[[ EXCERPTED DATA, beginning ]]

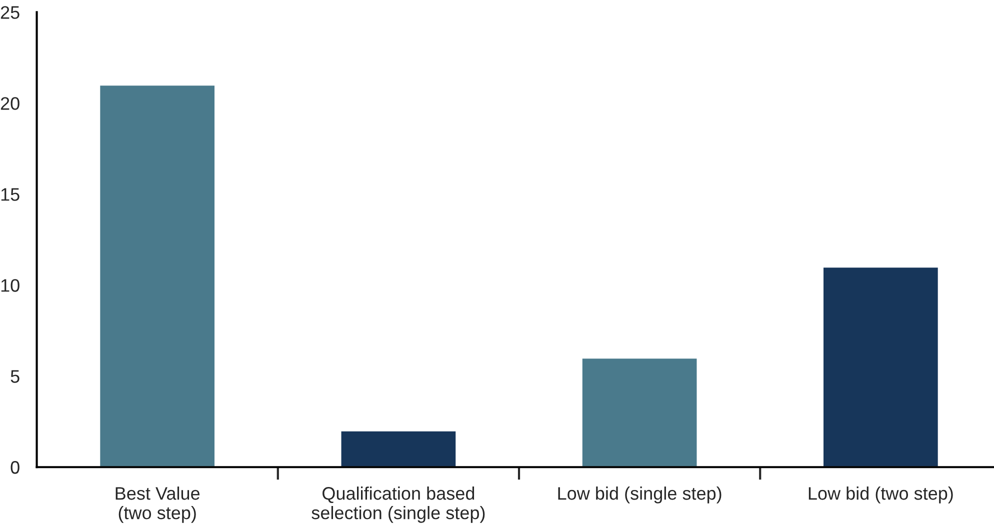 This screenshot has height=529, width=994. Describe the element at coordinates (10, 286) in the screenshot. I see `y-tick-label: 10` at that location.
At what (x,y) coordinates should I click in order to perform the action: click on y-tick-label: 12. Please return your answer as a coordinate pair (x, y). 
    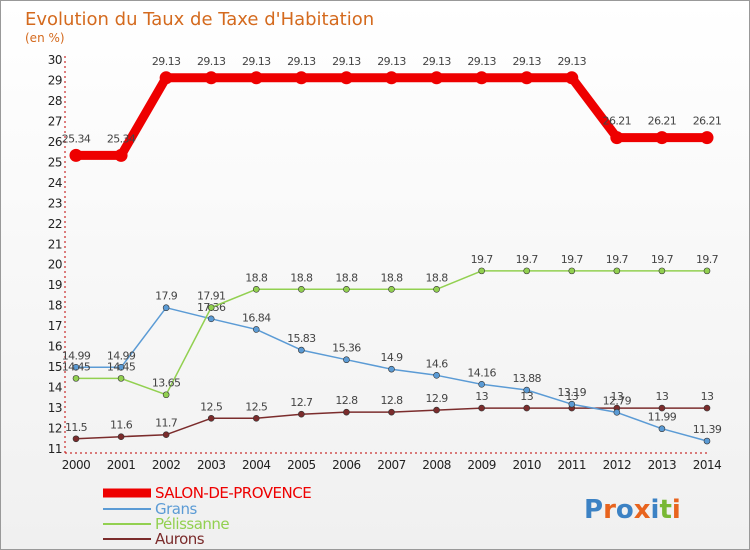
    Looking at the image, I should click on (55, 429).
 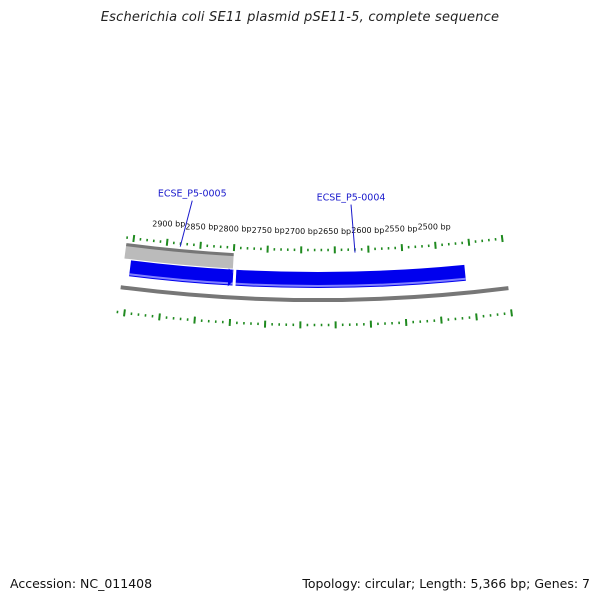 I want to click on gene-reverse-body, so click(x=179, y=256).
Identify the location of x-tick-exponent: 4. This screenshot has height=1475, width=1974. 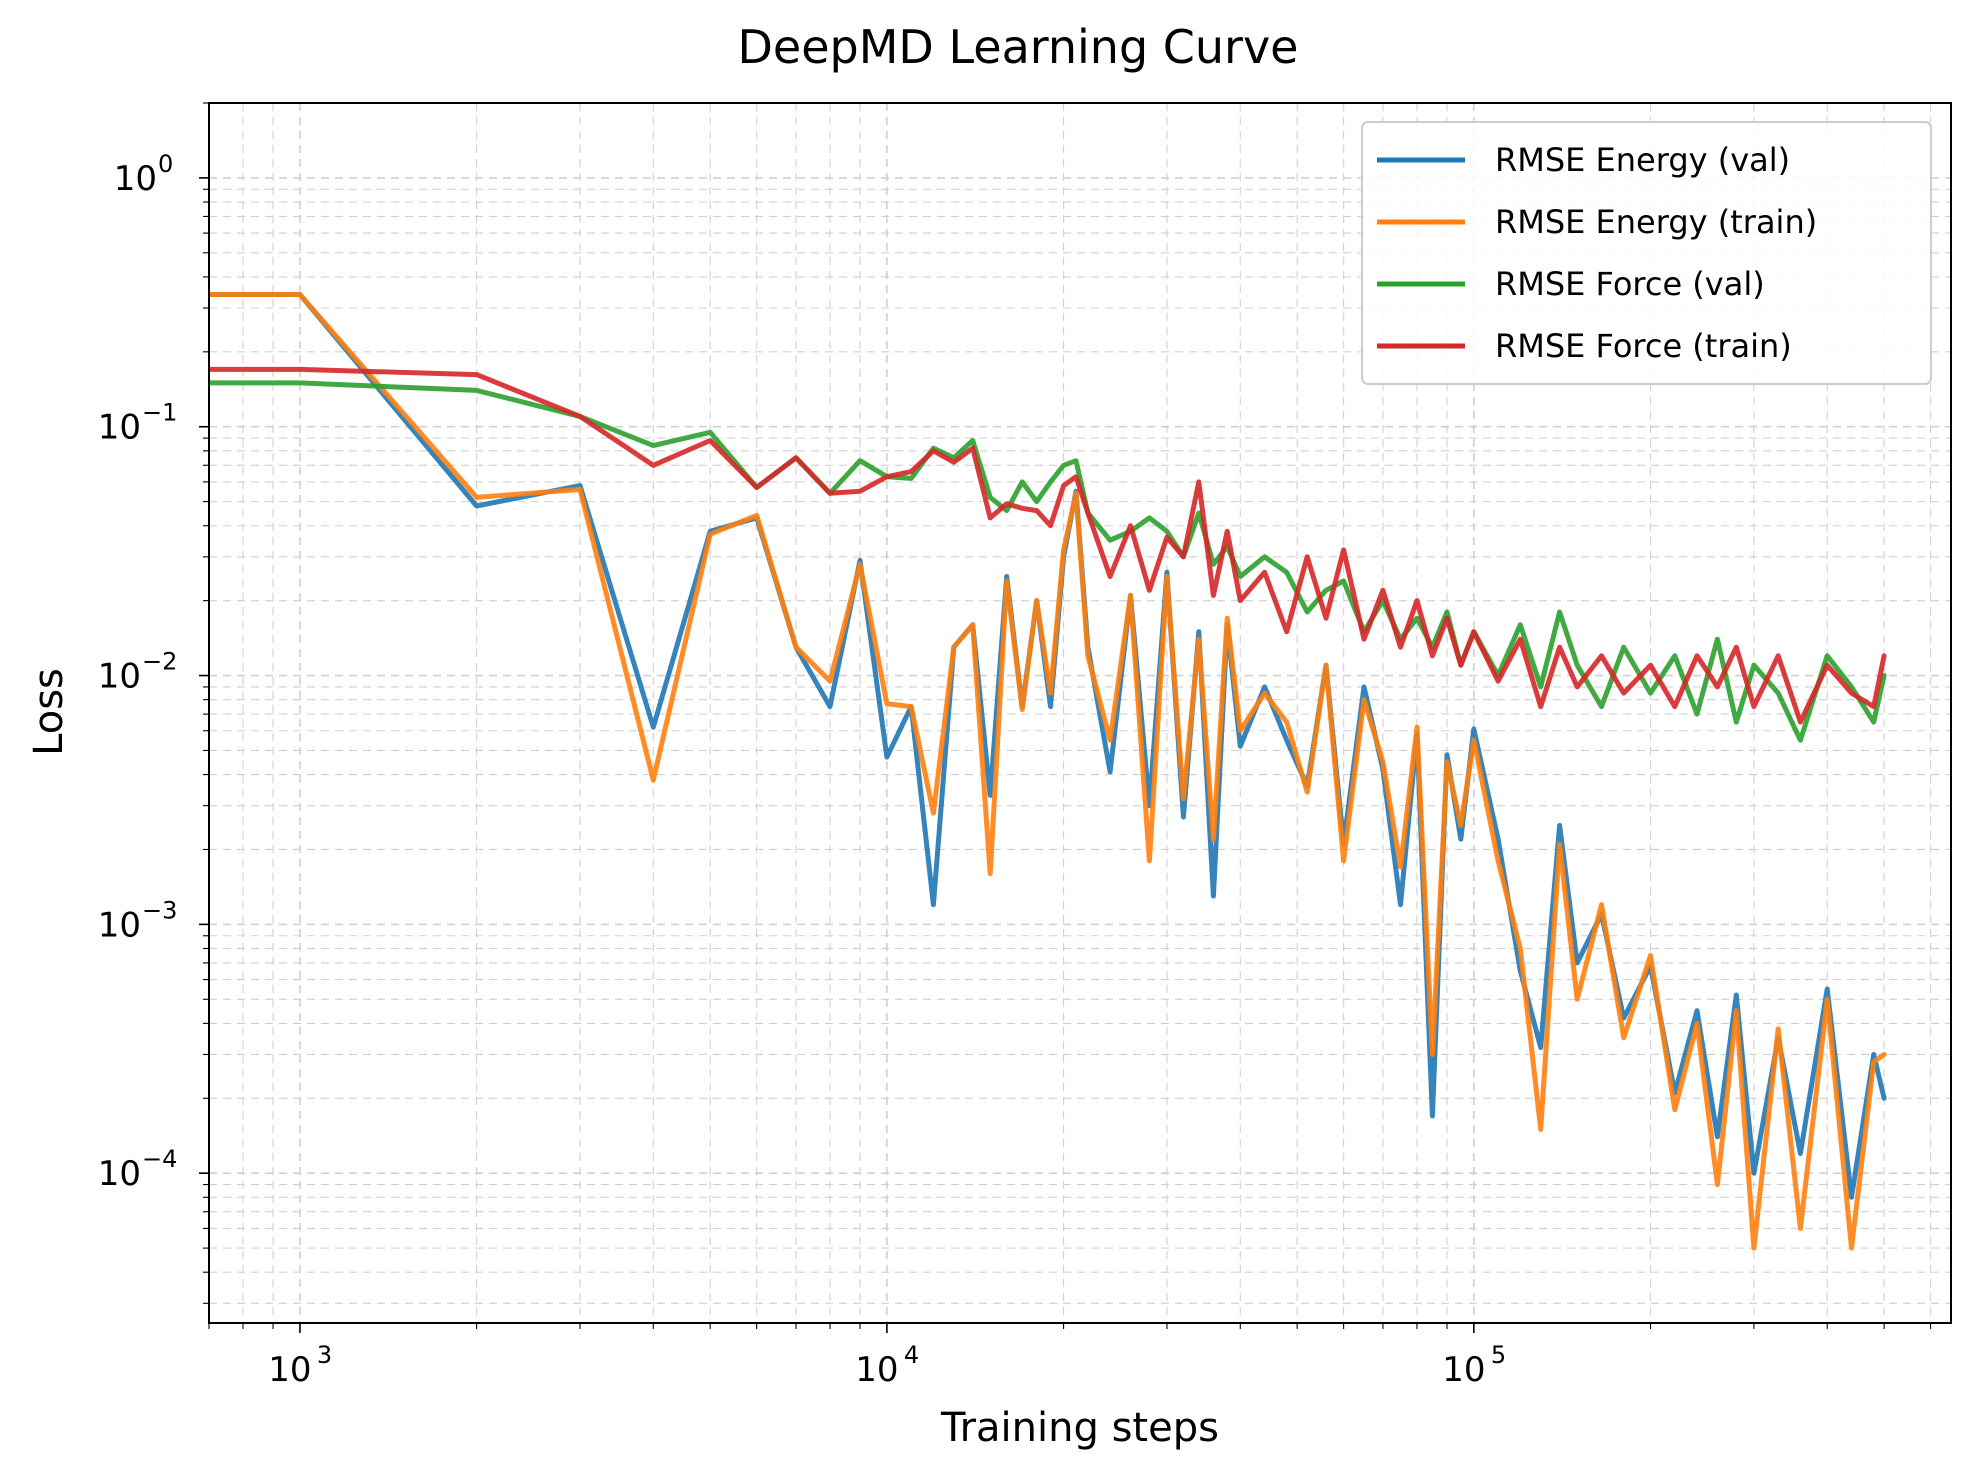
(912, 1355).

[[ EXCERPTED DATA, end ]]
[[ EXCERPTED DATA, beginning ]]

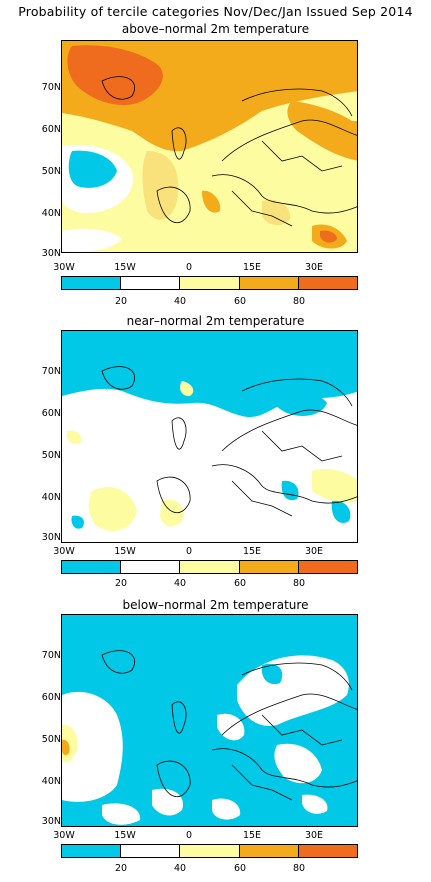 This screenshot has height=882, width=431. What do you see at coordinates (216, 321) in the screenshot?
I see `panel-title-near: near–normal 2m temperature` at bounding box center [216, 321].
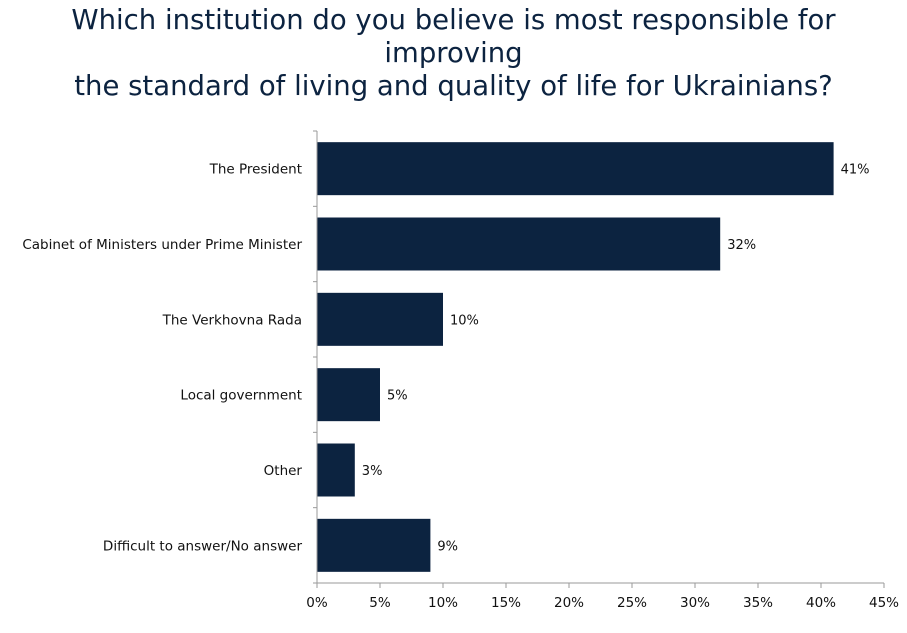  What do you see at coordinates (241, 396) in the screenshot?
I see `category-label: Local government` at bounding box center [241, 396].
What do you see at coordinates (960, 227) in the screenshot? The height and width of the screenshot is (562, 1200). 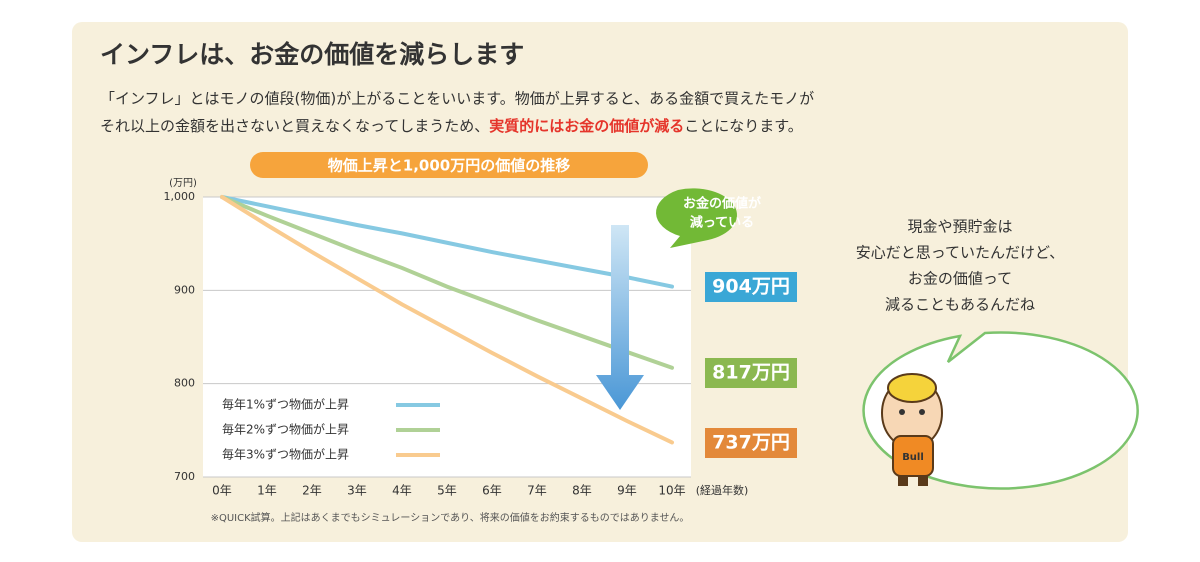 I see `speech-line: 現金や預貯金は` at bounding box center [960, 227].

[[ EXCERPTED DATA, end ]]

INSTRUCTIONS FOR THE TASK
Format the entries from the line that contains "This screenshot has height=529, width=994." through the line that contains "(912, 1355).", both included, as a JSON list of strings with one string per line and no blank lines. Leave out the pictures.

WRITTEN REPLY
[
  " This screenshot has height=529, width=994. Describe the element at coordinates (10, 286) in the screenshot. I see `y-tick-label: 10` at that location.",
  "At what (x,y) coordinates should I click in order to perform the action: click on y-tick-label: 12. Please return your answer as a coordinate pair (x, y). ",
  "    Looking at the image, I should click on (55, 429).",
  "  I want to click on gene-reverse-body, so click(x=179, y=256).",
  "Identify the location of x-tick-exponent: 4. This screenshot has height=1475, width=1974. ",
  "(912, 1355)."
]